7.27.2005

Incident diplomatique avec Israël

[Le Figaro, 27 juillet 2005]

Premier incident diplomatique après cent jours de pontificat. Lundi, Benoît XVI s'est fait épingler par Tel Aviv pour avoir oublié de citer, la veille, Israël parmi les pays touchés par le terrorisme. Le nonce apostolique a été convoqué. Une première depuis cinq ans. Le gouvernement israélien considère qu'une telle lacune «renforce les extrémistes» et «fragilise les modérés».
Le Vatican s'est dit «surpris» de cette réaction et étonné qu'on est trouvé «un prétexte» pour «déformer» les propos du Pape. Agacé le Saint-Siège a répondu que, «évidemment», Benoît XVI dénonçait tous les attentats. Derrière ce malentendu, il y a aussi le lent accouchement de l'accord sur le statut fiscal et juridique de l'Eglise en Terre Sainte. La dernière réunion devait avoir lieu lundi. Elle a été renvoyée.

Le Pape veut promouvoir le dialogue avec l'Islam

H. Y.
....
- _TRAVAIL À FAIRE_
[a] Selon l'article sur l'incident diplomatique avec Israël, qu'est-ce qui a valu au Pape d'être critiqué par Tel Aviv, et pourquoi le gouvernement israélien juge-t-il cette omission grave ?
[b] Recopiez tout le passage de l'article sur l'incident diplomatique, de « [Le Figaro, 27 » jusqu'à « a été renvoyée. ».

[Entrées du jeu de données]
....
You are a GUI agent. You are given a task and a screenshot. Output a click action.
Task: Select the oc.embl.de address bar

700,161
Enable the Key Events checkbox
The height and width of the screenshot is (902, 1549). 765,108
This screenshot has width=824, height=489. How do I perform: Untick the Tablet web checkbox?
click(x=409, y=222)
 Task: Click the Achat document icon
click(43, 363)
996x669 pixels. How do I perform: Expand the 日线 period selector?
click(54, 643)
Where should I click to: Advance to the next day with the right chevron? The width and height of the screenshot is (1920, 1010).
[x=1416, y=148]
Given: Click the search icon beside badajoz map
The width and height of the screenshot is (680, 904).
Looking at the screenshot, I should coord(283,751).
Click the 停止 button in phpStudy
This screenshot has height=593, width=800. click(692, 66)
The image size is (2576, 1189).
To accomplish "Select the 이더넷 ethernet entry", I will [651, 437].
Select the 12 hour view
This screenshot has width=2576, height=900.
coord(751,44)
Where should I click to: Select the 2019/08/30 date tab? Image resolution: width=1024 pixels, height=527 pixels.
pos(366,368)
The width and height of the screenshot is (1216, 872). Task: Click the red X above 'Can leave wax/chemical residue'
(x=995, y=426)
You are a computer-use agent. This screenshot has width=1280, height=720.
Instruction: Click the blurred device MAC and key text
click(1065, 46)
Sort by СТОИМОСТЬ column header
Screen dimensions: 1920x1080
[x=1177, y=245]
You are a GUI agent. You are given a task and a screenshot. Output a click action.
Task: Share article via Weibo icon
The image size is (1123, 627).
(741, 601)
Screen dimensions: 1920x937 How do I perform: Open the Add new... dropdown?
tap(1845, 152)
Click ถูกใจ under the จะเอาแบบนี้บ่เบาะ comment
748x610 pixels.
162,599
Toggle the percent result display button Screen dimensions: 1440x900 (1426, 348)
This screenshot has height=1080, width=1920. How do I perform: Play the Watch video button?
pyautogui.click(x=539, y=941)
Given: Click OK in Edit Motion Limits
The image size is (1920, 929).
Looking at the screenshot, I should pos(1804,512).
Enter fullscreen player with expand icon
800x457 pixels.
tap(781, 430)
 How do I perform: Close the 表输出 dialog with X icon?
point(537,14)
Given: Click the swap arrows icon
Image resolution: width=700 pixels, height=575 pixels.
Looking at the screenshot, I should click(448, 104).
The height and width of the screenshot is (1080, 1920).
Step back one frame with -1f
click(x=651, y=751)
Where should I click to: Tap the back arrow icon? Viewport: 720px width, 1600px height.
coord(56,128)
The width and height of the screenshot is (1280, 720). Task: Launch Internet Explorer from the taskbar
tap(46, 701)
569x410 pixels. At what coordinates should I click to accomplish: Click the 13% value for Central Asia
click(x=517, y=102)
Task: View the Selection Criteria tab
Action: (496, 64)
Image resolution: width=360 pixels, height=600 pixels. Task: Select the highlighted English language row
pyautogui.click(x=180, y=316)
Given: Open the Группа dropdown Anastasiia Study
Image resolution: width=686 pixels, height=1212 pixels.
....
- _SOLUTIONS PROPOSÉES_
[a] Benoît XVI a oublié de citer, la veille, Israël parmi les pays touchés par le terrorisme. Le gouvernement israélien estime qu'une telle lacune « renforce les extrémistes » et « fragilise les modérés ».

[b]
[Le Figaro, 27 juillet 2005]

Premier incident diplomatique après cent jours de pontificat. Lundi, Benoît XVI s'est fait épingler par Tel Aviv pour avoir oublié de citer, la veille, Israël parmi les pays touchés par le terrorisme. Le nonce apostolique a été convoqué. Une première depuis cinq ans. Le gouvernement israélien considère qu'une telle lacune «renforce les extrémistes» et «fragilise les modérés».
Le Vatican s'est dit «surpris» de cette réaction et étonné qu'on est trouvé «un prétexte» pour «déformer» les propos du Pape. Agacé le Saint-Siège a répondu que, «évidemment», Benoît XVI dénonçait tous les attentats. Derrière ce malentendu, il y a aussi le lent accouchement de l'accord sur le statut fiscal et juridique de l'Eglise en Terre Sainte. La dernière réunion devait avoir lieu lundi. Elle a été renvoyée.